Daily Mountain Eagle

Martin County, Fla., Sheriff William D. Snyder said Brady Andrew Kilpatrick ran for two hours and was eventually driven to Florida after his escape Sunday from the Walker County Jail in Jasper.

Snyder talked to Florida reporters shortly after the Tuesday night capture of Kilpatrick, 24, of Cordova, the last of the 12 escapees who used peanut butter as tool to escape from the jail Sunday night. According to the Palm Beach Post, Kilpatrick was picked up on the 10000 block of Southeast Hobart Street, just north of the Tequesta, Fla., city limits.

Asked by reporters after the arrest if he was concerned Kilpatrick might escape from the Martin County Jail, Snyder said no escape had ever occurred at that jail.

“I can tell you this: He’s not getting peanut butter,” Snyder said.

Walker County Sheriff Jim Underwood said Kilpatrick was taken into custody at 6:38 p.m. Tuesday at a residence by the Martin County Sheriff’s Office, Palm Beach County Sheriff’s Office, Jupiter Police and the FBI’s Violent Crimes Task Force.

The other 11 escapees were captured by daybreak Monday by local authorities, with most of them recaptured in Walker County. Two were picked up in Birmingham.

According to the Walker County Sheriff’s Office, two more people were arrested by Martin County Sheriff’s deputies. Hayden Mayberry, 24, of Jasper, and Jensen Davis Lefan, 18, of Cordova, face charges of facilitating escape and hindering apprehension in Alabama and face additional charges of abetting a fugitive in Florida. Underwood expects more charges in the future.

Kilpatrick was being held at the Walker County Jail on marijuana and drug paraphernalia charges when he and 11 other prisoners fled Sunday night.

Underwood said the prisoners used peanut butter to change the numbers above a cell door, tricking a new, young jail employee to open another door that provided an exit from the building. They then used jail uniforms and blankets to climb over a fence topped with razor wire. The escape attracted national press coverage due to the number of prisoners escaping and the use of peanut butter to aide their escape.

In a post-arrest video of a press conference aired live on the Martin County Sheriff’s Office Facebook page, Snyder said at about 5 p.m. Tuesday, his office got a tip from the Palm Beach County Sheriff’s Office that Kilpatrick might be in an area on the south end of the county. A special response team was deployed and set up a large perimeter. After investigating, law enforcement narrowed their scope to one residence.

“Fortunately for us, there was a car there with an Alabama license plate,” Snyder said. “Everything pointed to that house.”

Officers from all the participating departments converged on the area in what he called “an overwhelming force and more-than-adequate resources.” Even a helicopter was deployed.

——————

Request A :: In one to three sentences, explain why the jail escape article says the Walker County escape drew national press coverage.
Request B :: Write the next part of the jail escape article, starting after its last sentence.
The material that comes next has no connection to the jail escape article.

The data ::
——————

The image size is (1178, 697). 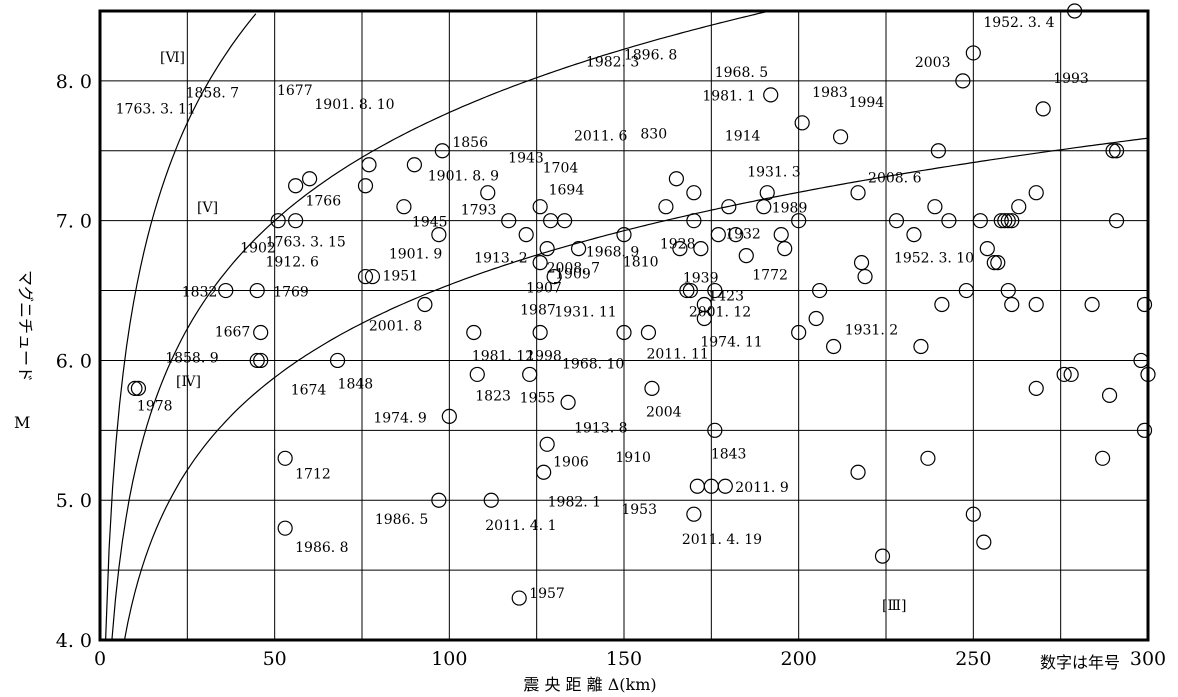 What do you see at coordinates (470, 143) in the screenshot?
I see `point-label: 1856` at bounding box center [470, 143].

——————

Answer space A :: It drew national coverage because of how many prisoners escaped and because they used peanut butter to help them get out.

Answer space B ::
“After working through the logistics of the case, we were able to surround the house, get our dogs and everybody in place,” Snyder said. “Our SWAT team approached the house, made entry, and we were fortunately able to apprehend the suspect without any significant incident.”

After the arrest, Snyder said Kilpatrick was cooperative and talked with authorities. Other people in the house were also interviewed.

Two people in the area knew Kilpatrick and drove to Alabama, picked him up and drove him to Florida. A sister and her fiance, a friend and a friend of the family were found in the house, he said, although authorities are still determining which two went to Alabama to pick him up.

“His statement to them was, ‘Take me as far south as you can,’” Snyder said, adding that Kilpatrick told authorities Tuesday night he thought he was facing 20 years in jail.

When Kilpatrick got free, he said he never stopped running. “He actually ran for two hours and never got pinned down,” Snyder said. “He was the only one who got out. He just picked the wrong county to come and hide out in.”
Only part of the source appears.